Can you imagine a vast array of intelligent devices controlled by a single “brain”? To some extent, it is possible as the Internet of Things evolves – the network of physical objects equipped with sensors and actuators, software, and network connectivity that enable these objects to gather and transmit data and perform user tasks.
The effectiveness and applicability of such a system are directly proportional to the quality of its building blocks and how they interact, and different approaches to IoT architecture exist.

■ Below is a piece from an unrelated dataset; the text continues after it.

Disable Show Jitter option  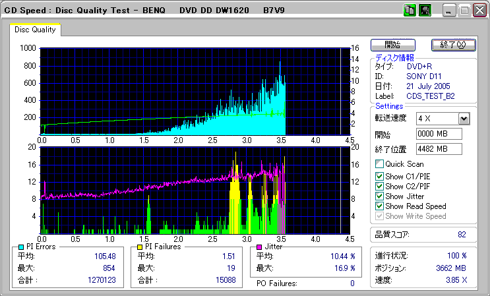[x=379, y=196]
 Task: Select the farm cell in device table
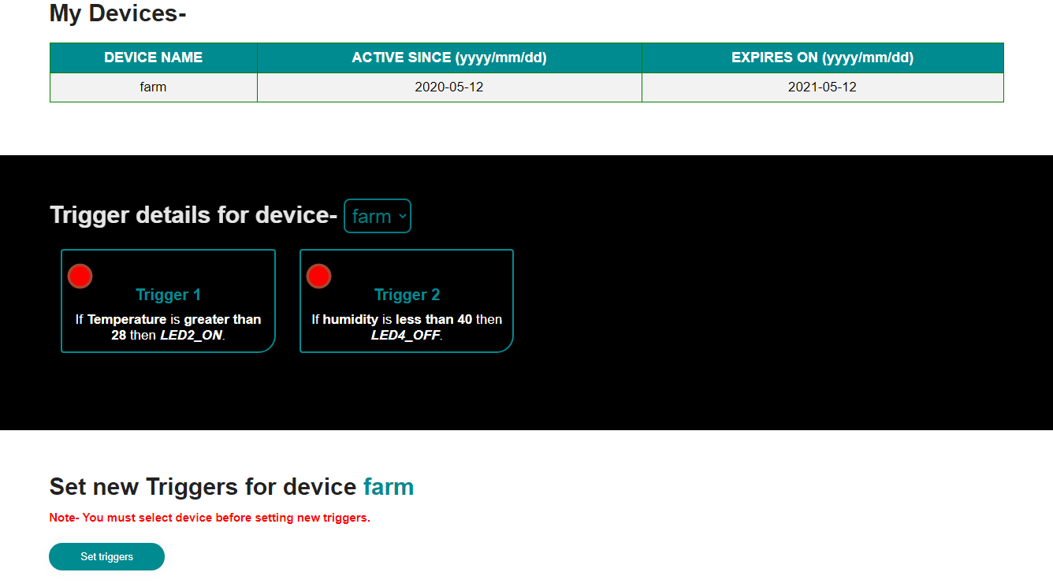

IoT architecture is made up of several IoT system building blocks that are linked together to ensure that sensor-generated device data is collected, stored, and processed in a big data warehouse and that device actuators execute commands sent via a user application.
Things
A “thing” is an object that is outfitted with sensors to collect data that will be transmitted over a network and actuators to allow things to act (for example, to switch on or off the light, to open or close a door, to increase or decrease engine rotation speed and more). This concept encompasses refrigerators, streetlights, buildings, vehicles, manufacturing machinery, rehabilitation equipment, and anything imaginable.
Gateways
Through the gateways, data flows from things to the cloud and vice versa. A gateway is a component of an IoT solution that connects things to the cloud, enables data preprocessing and filtering before moving it to the cloud (to reduce the volume of data for detailed processing and storing), and transmits control commands from the cloud to things. Things then use their actuators to carry out commands.
Cloud Gateways
Cloud gateways enable secure data transmission and data compression between field gateways and cloud IoT servers. It also ensures protocol compatibility and communicates with field gateways using different protocols depending on which protocols the gateways support.
Data Processor
A streaming data processor ensures that input data is effectively transitioned to a data lake and control applications. Data can be lost or corrupted at any time.
Data Lake
The lake of data. A data lake stores data generated by connected devices in its natural format. Big data is delivered in “batch” or “stream” form. When data from a data lake is required for meaningful insights, it is extracted and loaded into a large data warehouse.
Big Data
A massive data warehouse. Data that has been filtered and preprocessed is extracted from a data lake and sent to a big data warehouse. A large data warehouse only contains data that has been cleaned, structured, and matched (compared to a data lake which contains all sorts of data generated by sensors). In addition, data warehouses store context information about objects and sensors.
Data Analytics
Data analysts can use big data warehouse data to identify trends and gain actionable insights. When analyzed (and, in many cases, visualized in schemes, diagrams, and infographics), big data can reveal information such as device performance, inefficiencies, and ways to improve an IoT system (make it more reliable, and more customer-oriented).